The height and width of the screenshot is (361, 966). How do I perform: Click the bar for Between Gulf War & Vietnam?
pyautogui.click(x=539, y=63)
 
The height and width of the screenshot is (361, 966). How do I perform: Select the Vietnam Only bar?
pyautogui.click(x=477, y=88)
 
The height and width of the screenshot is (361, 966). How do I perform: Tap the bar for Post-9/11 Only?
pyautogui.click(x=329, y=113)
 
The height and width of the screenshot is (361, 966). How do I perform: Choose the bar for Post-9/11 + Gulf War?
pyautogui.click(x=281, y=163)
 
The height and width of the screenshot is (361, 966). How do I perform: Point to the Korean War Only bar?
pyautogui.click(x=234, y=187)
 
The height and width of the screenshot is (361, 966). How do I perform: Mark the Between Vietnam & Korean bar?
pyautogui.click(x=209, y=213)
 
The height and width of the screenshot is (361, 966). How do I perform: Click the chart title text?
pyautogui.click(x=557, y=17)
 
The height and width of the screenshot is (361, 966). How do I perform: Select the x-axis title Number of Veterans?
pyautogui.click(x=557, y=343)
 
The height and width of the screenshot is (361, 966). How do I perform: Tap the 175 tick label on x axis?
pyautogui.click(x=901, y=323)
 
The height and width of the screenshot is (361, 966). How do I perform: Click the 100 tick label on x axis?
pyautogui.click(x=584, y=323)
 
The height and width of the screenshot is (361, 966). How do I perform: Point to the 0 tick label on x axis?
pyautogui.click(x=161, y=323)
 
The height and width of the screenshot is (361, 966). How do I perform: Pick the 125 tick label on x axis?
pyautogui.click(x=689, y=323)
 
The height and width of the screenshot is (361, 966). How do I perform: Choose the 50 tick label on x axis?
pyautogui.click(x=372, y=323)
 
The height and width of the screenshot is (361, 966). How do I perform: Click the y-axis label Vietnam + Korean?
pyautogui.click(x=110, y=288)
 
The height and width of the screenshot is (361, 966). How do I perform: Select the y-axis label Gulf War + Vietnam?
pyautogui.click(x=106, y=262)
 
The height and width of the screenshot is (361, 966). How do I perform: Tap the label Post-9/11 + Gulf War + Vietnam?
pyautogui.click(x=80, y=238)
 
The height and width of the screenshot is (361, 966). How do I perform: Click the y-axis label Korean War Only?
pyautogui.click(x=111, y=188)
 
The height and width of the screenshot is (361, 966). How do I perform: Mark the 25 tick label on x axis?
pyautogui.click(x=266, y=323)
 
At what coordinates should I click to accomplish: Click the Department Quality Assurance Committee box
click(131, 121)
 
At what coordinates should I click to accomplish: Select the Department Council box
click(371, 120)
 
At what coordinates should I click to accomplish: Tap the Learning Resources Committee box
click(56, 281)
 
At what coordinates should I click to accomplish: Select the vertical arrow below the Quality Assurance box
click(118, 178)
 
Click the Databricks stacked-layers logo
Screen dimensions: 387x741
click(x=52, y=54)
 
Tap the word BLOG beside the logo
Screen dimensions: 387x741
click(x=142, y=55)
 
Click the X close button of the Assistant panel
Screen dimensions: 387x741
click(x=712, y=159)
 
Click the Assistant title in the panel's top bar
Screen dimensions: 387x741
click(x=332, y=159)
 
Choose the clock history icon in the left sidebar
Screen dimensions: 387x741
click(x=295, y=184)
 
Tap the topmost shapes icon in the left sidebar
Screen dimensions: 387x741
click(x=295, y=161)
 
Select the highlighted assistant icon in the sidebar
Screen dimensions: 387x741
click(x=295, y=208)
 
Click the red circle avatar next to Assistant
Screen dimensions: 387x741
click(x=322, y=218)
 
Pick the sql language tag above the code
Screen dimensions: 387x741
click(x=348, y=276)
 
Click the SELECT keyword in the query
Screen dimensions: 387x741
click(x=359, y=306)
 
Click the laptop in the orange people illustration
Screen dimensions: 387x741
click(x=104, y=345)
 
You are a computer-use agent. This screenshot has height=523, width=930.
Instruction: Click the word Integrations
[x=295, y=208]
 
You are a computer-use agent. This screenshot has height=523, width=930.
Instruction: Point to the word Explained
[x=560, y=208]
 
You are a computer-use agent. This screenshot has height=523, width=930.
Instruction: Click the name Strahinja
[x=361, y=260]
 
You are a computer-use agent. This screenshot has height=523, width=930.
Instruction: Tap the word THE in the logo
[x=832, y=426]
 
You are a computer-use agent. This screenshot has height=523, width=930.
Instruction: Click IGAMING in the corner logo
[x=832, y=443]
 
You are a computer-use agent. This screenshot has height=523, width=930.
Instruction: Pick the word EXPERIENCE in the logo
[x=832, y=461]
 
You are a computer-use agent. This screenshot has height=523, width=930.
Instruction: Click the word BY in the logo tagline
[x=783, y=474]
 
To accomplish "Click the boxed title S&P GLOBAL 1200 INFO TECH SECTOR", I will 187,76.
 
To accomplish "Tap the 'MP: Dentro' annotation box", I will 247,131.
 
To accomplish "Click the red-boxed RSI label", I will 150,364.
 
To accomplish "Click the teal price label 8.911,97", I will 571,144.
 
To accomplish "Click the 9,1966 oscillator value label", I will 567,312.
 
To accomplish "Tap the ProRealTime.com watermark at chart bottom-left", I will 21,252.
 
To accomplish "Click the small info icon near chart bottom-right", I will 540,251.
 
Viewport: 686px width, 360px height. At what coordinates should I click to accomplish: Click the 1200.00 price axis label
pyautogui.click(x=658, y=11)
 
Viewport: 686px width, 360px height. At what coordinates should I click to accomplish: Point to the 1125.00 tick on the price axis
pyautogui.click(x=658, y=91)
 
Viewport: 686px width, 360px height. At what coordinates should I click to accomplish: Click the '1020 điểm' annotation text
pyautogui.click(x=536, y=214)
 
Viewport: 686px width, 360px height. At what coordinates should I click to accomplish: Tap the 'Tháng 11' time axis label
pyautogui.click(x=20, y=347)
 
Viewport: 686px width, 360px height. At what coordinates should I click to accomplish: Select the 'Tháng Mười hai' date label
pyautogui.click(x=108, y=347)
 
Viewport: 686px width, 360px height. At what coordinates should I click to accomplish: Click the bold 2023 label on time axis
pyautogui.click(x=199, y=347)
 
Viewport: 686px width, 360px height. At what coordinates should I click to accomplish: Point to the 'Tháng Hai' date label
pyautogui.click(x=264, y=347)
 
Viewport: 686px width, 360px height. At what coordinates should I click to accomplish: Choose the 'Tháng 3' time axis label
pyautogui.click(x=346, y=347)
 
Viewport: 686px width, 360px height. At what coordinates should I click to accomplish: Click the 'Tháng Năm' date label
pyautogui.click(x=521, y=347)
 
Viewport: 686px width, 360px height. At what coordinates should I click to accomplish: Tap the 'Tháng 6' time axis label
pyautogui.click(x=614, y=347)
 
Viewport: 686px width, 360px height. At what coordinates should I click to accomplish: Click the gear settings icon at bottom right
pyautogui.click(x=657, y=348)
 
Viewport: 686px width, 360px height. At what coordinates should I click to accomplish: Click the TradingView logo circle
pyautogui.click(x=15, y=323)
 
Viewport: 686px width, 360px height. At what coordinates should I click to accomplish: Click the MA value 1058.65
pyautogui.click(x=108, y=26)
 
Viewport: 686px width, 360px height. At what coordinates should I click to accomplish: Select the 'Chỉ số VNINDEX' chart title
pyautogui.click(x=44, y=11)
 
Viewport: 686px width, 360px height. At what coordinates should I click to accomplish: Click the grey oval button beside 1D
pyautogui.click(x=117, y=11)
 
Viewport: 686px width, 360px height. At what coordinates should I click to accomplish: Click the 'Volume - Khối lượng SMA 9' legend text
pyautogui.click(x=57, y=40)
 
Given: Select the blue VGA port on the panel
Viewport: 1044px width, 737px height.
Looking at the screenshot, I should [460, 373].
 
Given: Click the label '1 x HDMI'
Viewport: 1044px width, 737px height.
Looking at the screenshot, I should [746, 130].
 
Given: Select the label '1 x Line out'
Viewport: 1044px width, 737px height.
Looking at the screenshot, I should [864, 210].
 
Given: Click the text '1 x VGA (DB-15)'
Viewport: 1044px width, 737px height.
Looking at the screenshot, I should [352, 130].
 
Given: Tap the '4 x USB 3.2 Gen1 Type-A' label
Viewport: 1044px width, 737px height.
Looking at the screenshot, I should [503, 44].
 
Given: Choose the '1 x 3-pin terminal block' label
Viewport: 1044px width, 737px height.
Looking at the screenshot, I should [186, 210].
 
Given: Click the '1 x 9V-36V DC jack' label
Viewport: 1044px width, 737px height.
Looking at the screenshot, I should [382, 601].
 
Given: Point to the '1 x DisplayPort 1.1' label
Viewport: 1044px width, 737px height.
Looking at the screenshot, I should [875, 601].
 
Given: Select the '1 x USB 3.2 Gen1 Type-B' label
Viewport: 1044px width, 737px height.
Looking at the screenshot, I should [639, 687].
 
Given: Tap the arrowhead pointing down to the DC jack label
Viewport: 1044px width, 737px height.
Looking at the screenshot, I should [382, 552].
┄┄┄┄┄┄┄┄┄┄
**Opdrachtomschrijving**
Neem de regels van de regel met "điểm' annotation text" tot en met de regel met "pyautogui.click(x=117, y=11)" opnieuw over en vervang daarin "date label" door "month label". Laat al het andere ongewijzigd.

**Verwachte uitvoer**
Viewport: 686px width, 360px height. At what coordinates should I click to accomplish: Click the '1020 điểm' annotation text
pyautogui.click(x=536, y=214)
 
Viewport: 686px width, 360px height. At what coordinates should I click to accomplish: Tap the 'Tháng 11' time axis label
pyautogui.click(x=20, y=347)
 
Viewport: 686px width, 360px height. At what coordinates should I click to accomplish: Select the 'Tháng Mười hai' month label
pyautogui.click(x=108, y=347)
 
Viewport: 686px width, 360px height. At what coordinates should I click to accomplish: Click the bold 2023 label on time axis
pyautogui.click(x=199, y=347)
 
Viewport: 686px width, 360px height. At what coordinates should I click to accomplish: Point to the 'Tháng Hai' month label
pyautogui.click(x=264, y=347)
 
Viewport: 686px width, 360px height. At what coordinates should I click to accomplish: Choose the 'Tháng 3' time axis label
pyautogui.click(x=346, y=347)
 
Viewport: 686px width, 360px height. At what coordinates should I click to accomplish: Click the 'Tháng Năm' month label
pyautogui.click(x=521, y=347)
 
Viewport: 686px width, 360px height. At what coordinates should I click to accomplish: Tap the 'Tháng 6' time axis label
pyautogui.click(x=614, y=347)
 
Viewport: 686px width, 360px height. At what coordinates should I click to accomplish: Click the gear settings icon at bottom right
pyautogui.click(x=657, y=348)
 
Viewport: 686px width, 360px height. At what coordinates should I click to accomplish: Click the TradingView logo circle
pyautogui.click(x=15, y=323)
 
Viewport: 686px width, 360px height. At what coordinates should I click to accomplish: Click the MA value 1058.65
pyautogui.click(x=108, y=26)
 
Viewport: 686px width, 360px height. At what coordinates should I click to accomplish: Select the 'Chỉ số VNINDEX' chart title
pyautogui.click(x=44, y=11)
 
Viewport: 686px width, 360px height. At what coordinates should I click to accomplish: Click the grey oval button beside 1D
pyautogui.click(x=117, y=11)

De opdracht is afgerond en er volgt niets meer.